Glassomics: An omics approach toward understanding glasses through modeling, simulations, and artificial intelligence

Glass science, like other materials domains, has been advancing at a rapid pace during the last few decades thanks to sophisticated experimental techniques, simulation methods, and computing capabilities. Specifically, the availability of a plethora of information about glass compositions and properties, synthesis and experimental protocols, and large-scale and multiscale modeling has enabled a unified approach to study glasses through a bottom-up approach. Here, taking inspiration from the omics approach of biological science, we propose glassomics to study glasses in a holistic fashion. We discuss how the advances in artificial intelligence, experiments, and simulations allow a high-throughput screening of glasses while scanning the entire periodic table-based compositions. We discuss how glassomics can provide a comprehensive understanding of complex interrelationships of composition, structure, process, and properties of glasses through simulations, machine learning, and natural language processing by reviewing the latest trends in the field.
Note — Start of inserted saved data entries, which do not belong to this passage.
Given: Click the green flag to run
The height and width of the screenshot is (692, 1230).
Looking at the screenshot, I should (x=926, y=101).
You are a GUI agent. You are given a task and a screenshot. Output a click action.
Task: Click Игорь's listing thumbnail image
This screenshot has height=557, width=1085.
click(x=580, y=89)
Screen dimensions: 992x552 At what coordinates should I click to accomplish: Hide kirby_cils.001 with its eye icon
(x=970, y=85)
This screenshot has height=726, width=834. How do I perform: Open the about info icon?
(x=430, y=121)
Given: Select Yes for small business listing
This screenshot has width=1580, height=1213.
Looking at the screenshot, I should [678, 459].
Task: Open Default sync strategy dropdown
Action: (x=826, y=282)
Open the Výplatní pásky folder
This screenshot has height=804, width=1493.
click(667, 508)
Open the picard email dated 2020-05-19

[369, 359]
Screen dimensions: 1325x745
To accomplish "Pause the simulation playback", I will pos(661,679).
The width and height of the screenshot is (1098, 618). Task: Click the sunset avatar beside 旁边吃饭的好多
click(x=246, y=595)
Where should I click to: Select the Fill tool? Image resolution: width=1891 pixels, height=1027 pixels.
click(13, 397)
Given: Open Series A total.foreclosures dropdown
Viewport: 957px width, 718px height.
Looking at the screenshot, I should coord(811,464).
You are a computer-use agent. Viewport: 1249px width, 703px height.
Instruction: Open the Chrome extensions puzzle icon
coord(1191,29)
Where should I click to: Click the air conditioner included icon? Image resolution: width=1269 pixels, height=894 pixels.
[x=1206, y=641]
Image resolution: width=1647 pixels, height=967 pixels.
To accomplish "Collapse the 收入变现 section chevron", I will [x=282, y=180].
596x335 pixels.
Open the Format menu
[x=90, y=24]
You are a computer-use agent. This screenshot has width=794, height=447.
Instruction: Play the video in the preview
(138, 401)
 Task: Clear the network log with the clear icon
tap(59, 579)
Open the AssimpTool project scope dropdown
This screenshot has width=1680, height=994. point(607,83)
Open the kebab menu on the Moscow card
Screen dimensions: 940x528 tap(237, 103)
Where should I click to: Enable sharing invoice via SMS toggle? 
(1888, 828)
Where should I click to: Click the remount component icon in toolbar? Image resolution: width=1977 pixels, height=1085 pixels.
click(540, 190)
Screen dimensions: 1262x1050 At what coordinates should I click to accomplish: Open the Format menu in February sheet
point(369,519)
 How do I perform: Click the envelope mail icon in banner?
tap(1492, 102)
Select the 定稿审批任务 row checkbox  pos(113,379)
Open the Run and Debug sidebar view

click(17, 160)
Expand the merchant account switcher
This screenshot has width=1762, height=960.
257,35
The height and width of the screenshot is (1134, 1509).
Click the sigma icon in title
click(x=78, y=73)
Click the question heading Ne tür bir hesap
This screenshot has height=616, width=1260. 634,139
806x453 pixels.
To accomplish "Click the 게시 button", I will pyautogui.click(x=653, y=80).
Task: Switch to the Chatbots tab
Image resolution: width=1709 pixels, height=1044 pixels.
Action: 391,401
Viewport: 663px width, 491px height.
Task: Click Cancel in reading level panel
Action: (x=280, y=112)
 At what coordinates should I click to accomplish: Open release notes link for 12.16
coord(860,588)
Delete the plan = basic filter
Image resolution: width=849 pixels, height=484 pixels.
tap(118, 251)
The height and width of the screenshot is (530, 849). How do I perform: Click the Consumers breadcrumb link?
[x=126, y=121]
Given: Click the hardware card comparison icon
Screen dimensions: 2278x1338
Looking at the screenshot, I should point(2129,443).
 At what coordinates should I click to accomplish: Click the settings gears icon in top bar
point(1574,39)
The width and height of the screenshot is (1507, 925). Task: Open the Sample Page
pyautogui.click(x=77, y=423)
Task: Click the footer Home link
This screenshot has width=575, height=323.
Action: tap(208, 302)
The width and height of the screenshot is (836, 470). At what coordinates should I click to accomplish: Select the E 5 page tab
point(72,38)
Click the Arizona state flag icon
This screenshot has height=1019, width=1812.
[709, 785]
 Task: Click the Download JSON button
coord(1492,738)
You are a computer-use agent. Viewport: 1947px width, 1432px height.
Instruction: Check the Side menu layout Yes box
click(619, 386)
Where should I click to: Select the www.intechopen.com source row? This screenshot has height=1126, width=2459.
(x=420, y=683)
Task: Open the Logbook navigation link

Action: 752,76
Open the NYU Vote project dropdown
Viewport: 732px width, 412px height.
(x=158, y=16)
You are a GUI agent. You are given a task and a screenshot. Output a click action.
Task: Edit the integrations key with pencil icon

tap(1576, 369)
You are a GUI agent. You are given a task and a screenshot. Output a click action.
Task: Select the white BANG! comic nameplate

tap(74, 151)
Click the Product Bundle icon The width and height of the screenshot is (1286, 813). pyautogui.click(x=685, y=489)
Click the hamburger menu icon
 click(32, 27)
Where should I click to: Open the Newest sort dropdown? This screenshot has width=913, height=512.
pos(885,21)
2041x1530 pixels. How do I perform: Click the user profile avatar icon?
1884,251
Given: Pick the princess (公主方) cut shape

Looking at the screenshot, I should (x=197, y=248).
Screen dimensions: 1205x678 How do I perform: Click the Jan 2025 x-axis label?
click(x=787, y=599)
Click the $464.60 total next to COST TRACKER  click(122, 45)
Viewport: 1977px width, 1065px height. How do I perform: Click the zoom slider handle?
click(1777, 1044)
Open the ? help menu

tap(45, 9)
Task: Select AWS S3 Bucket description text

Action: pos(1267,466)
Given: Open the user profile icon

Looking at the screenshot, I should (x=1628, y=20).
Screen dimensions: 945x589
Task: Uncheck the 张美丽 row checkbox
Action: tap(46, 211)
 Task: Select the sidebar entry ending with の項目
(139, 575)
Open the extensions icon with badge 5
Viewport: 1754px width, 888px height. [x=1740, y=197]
Finally, we also discuss some of the outstanding challenges in the field and some of the potential approaches toward addressing them.

Automated summary

Glass science has made rapid progress in recent decades, thanks to advanced experimental techniques, simulation methods, and computing capabilities. Glassomics, inspired by the omics approach in biological science, provides a holistic way to study glasses. By utilizing artificial intelligence, experiments, and simulations, glassomics allows high-throughput screening of glasses based on the entire periodic table. This approach offers a comprehensive understanding of the composition, structure, process, and properties of glasses through simulations, machine learning, and natural language processing.